───── Source material
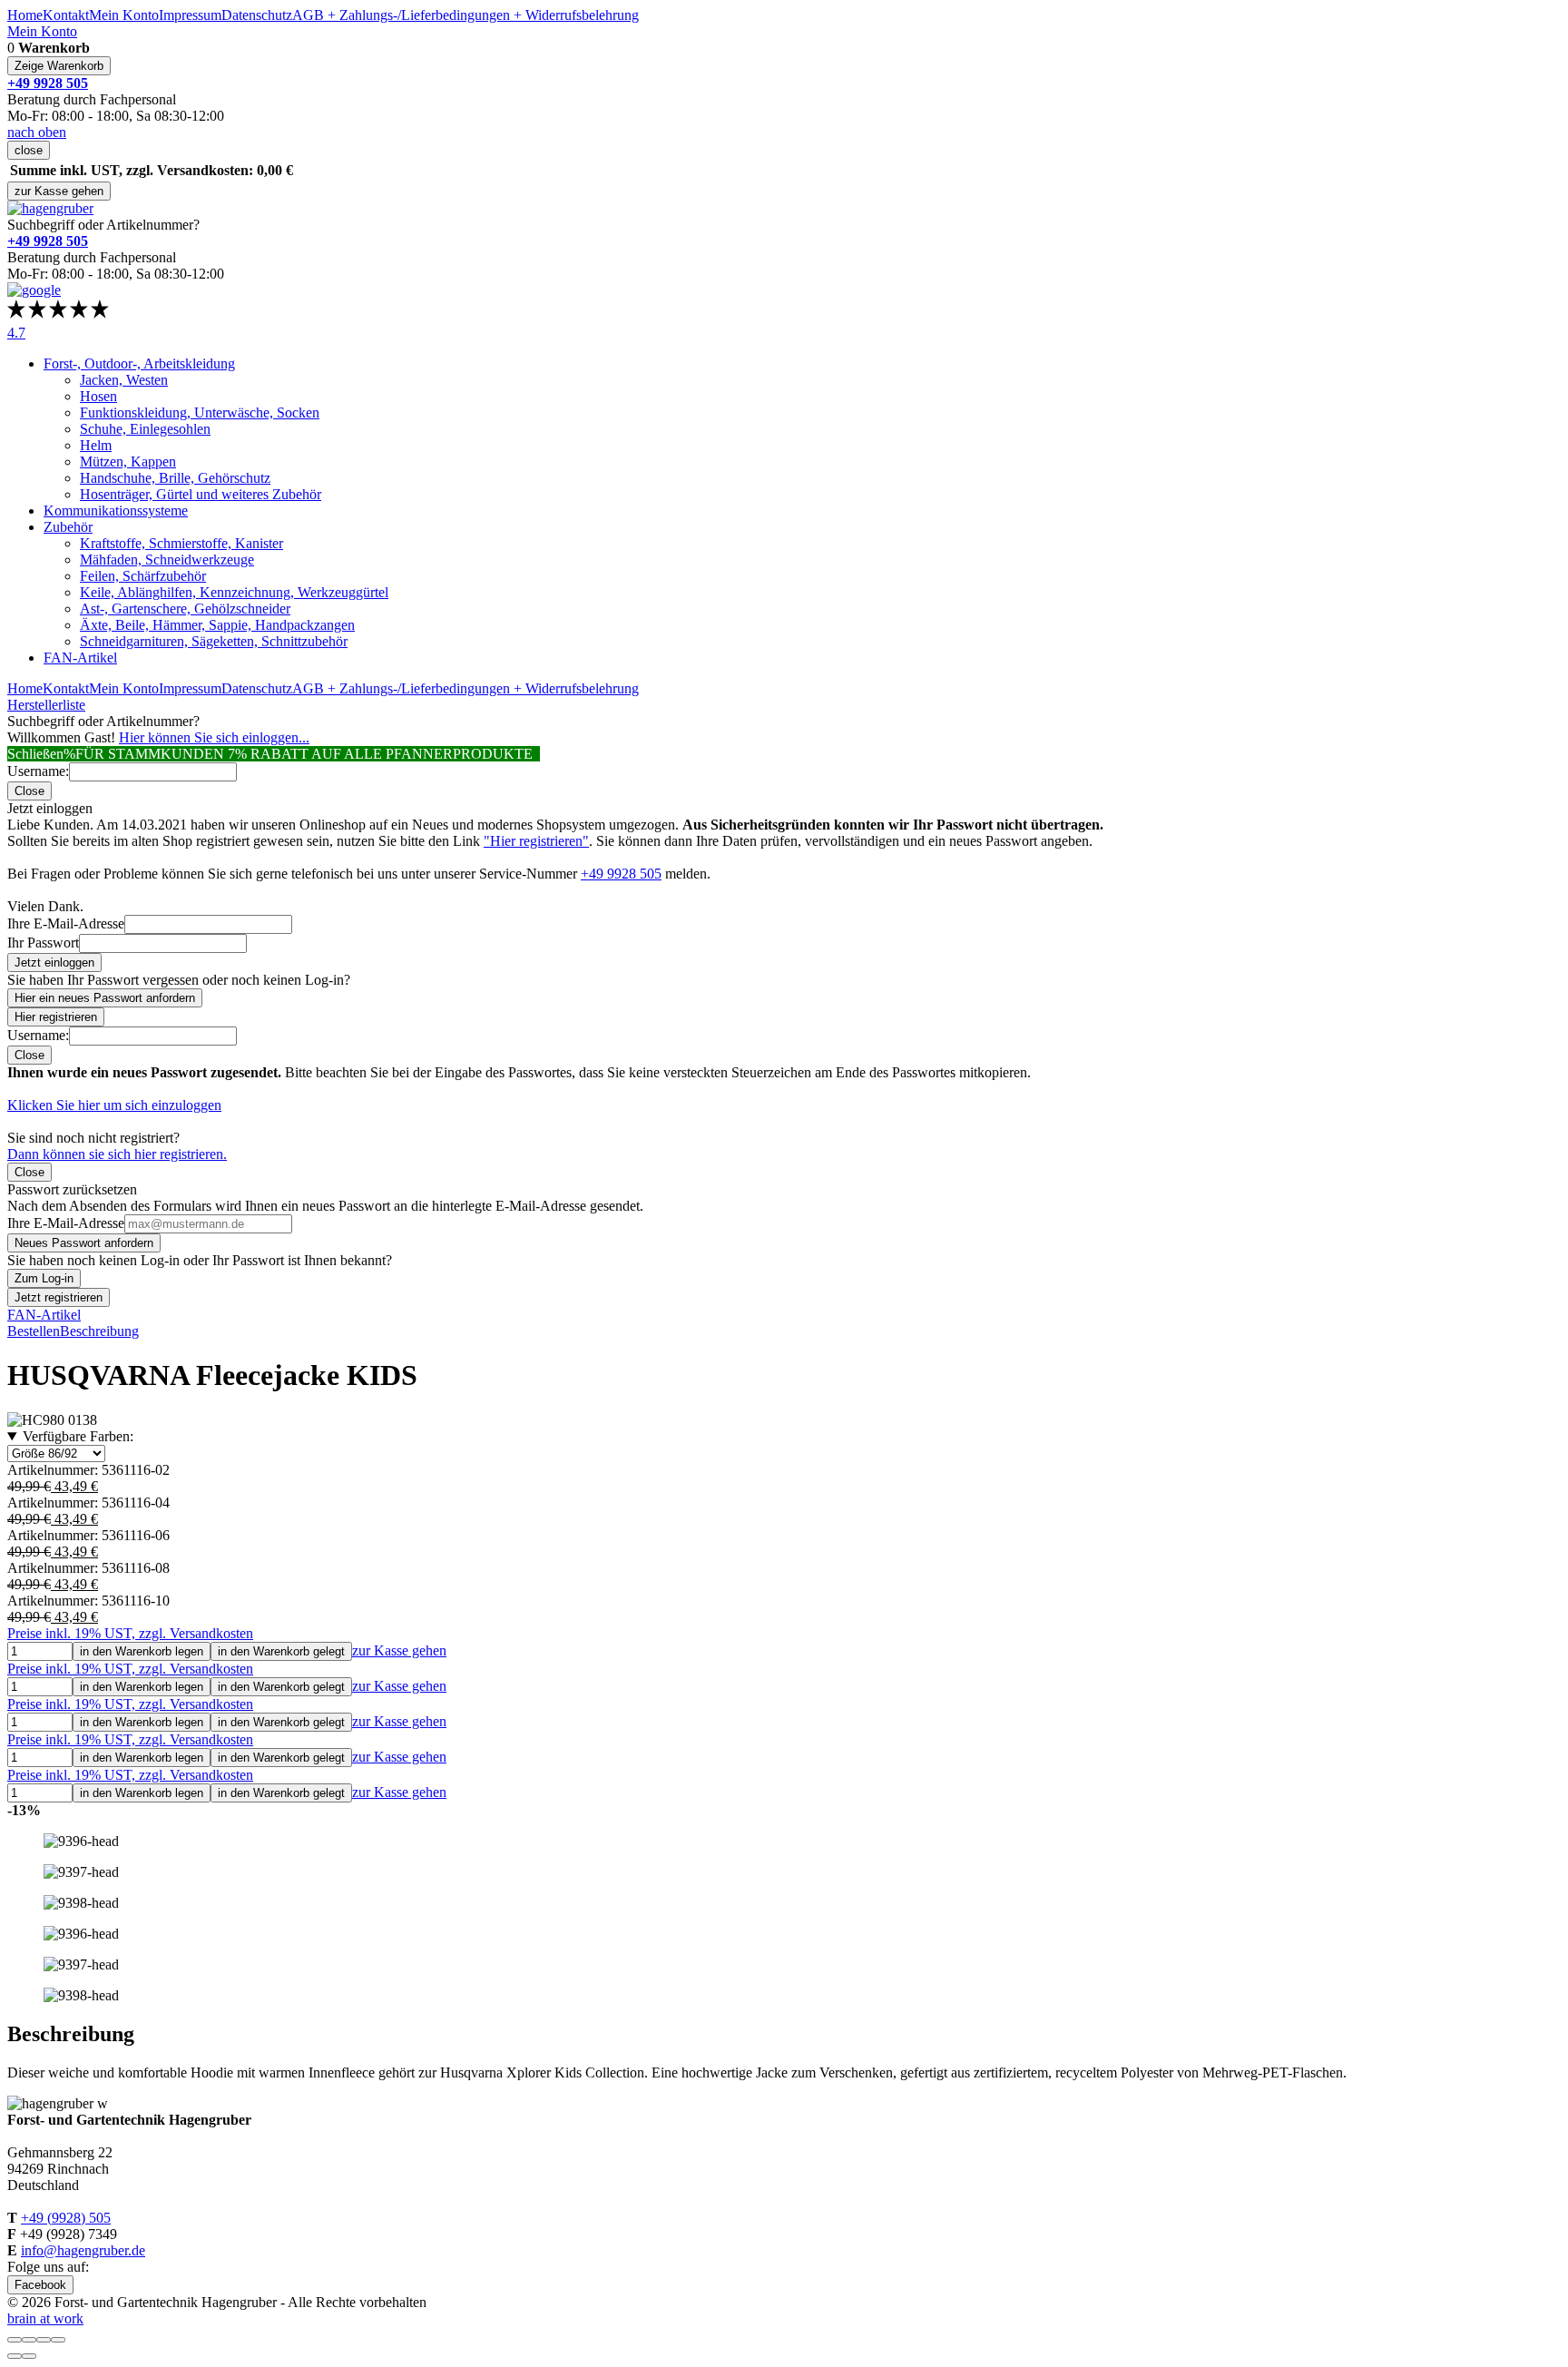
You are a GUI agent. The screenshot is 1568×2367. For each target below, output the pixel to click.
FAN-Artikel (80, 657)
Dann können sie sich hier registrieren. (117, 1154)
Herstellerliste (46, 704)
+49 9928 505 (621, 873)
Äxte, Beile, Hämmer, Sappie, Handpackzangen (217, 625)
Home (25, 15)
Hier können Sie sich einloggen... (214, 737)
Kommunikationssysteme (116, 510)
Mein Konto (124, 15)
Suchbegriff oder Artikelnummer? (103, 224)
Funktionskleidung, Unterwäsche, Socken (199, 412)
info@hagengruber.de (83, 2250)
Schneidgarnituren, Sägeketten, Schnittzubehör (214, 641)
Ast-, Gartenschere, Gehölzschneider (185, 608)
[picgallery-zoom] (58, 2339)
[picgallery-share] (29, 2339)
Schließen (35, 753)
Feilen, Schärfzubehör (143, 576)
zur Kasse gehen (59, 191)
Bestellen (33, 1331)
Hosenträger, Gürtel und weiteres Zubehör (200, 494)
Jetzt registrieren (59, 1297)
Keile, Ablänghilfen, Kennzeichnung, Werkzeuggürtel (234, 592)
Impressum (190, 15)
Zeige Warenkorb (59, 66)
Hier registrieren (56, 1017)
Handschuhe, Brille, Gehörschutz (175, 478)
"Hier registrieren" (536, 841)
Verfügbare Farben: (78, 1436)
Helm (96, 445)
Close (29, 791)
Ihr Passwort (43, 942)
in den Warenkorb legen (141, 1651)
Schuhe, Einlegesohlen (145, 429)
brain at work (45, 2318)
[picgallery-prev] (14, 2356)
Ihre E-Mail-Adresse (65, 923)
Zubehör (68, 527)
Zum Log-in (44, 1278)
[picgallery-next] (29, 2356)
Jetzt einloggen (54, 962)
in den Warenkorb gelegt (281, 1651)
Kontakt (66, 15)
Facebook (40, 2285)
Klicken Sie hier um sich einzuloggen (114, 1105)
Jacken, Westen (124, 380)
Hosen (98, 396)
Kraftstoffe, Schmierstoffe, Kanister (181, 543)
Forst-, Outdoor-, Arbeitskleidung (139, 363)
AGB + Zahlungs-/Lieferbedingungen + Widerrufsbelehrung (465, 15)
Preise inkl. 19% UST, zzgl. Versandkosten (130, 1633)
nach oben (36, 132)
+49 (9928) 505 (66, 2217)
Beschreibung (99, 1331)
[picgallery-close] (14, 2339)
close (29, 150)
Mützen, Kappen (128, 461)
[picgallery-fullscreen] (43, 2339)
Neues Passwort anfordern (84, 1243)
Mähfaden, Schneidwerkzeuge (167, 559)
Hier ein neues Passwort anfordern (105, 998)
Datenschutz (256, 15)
──────────
**Exercise goal:** Skip every picture and transcribe the data above exactly.

**Your response:**
You are a GUI agent. The screenshot is 1568×2367. For each target below, output the pixel to click.
FAN-Artikel (80, 657)
Dann können sie sich hier registrieren. (117, 1154)
Herstellerliste (46, 704)
+49 9928 505 (621, 873)
Äxte, Beile, Hämmer, Sappie, Handpackzangen (217, 625)
Home (25, 15)
Hier können Sie sich einloggen... (214, 737)
Kommunikationssysteme (116, 510)
Mein Konto (124, 15)
Suchbegriff oder Artikelnummer? (103, 224)
Funktionskleidung, Unterwäsche, Socken (199, 412)
info@hagengruber.de (83, 2250)
Schneidgarnituren, Sägeketten, Schnittzubehör (214, 641)
Ast-, Gartenschere, Gehölzschneider (185, 608)
[picgallery-zoom] (58, 2339)
[picgallery-share] (29, 2339)
Schließen (35, 753)
Feilen, Schärfzubehör (143, 576)
zur Kasse gehen (59, 191)
Bestellen (33, 1331)
Hosenträger, Gürtel und weiteres Zubehör (200, 494)
Jetzt registrieren (59, 1297)
Keile, Ablänghilfen, Kennzeichnung, Werkzeuggürtel (234, 592)
Impressum (190, 15)
Zeige Warenkorb (59, 66)
Hier registrieren (56, 1017)
Handschuhe, Brille, Gehörschutz (175, 478)
"Hier registrieren" (536, 841)
Verfügbare Farben: (78, 1436)
Helm (96, 445)
Close (29, 791)
Ihr Passwort (43, 942)
in den Warenkorb legen (141, 1651)
Schuhe, Einlegesohlen (145, 429)
brain at work (45, 2318)
[picgallery-prev] (14, 2356)
Ihre E-Mail-Adresse (65, 923)
Zubehör (68, 527)
Zum Log-in (44, 1278)
[picgallery-next] (29, 2356)
Jetzt einloggen (54, 962)
in den Warenkorb gelegt (281, 1651)
Kontakt (66, 15)
Facebook (40, 2285)
Klicken Sie hier um sich einzuloggen (114, 1105)
Jacken, Westen (124, 380)
Hosen (98, 396)
Kraftstoffe, Schmierstoffe, Kanister (181, 543)
Forst-, Outdoor-, Arbeitskleidung (139, 363)
AGB + Zahlungs-/Lieferbedingungen + Widerrufsbelehrung (465, 15)
Preise inkl. 19% UST, zzgl. Versandkosten (130, 1633)
nach oben (36, 132)
+49 (9928) 505 (66, 2217)
Beschreibung (99, 1331)
[picgallery-close] (14, 2339)
close (29, 150)
Mützen, Kappen (128, 461)
[picgallery-fullscreen] (43, 2339)
Neues Passwort anfordern (84, 1243)
Mähfaden, Schneidwerkzeuge (167, 559)
Hier ein neues Passwort anfordern (105, 998)
Datenschutz (256, 15)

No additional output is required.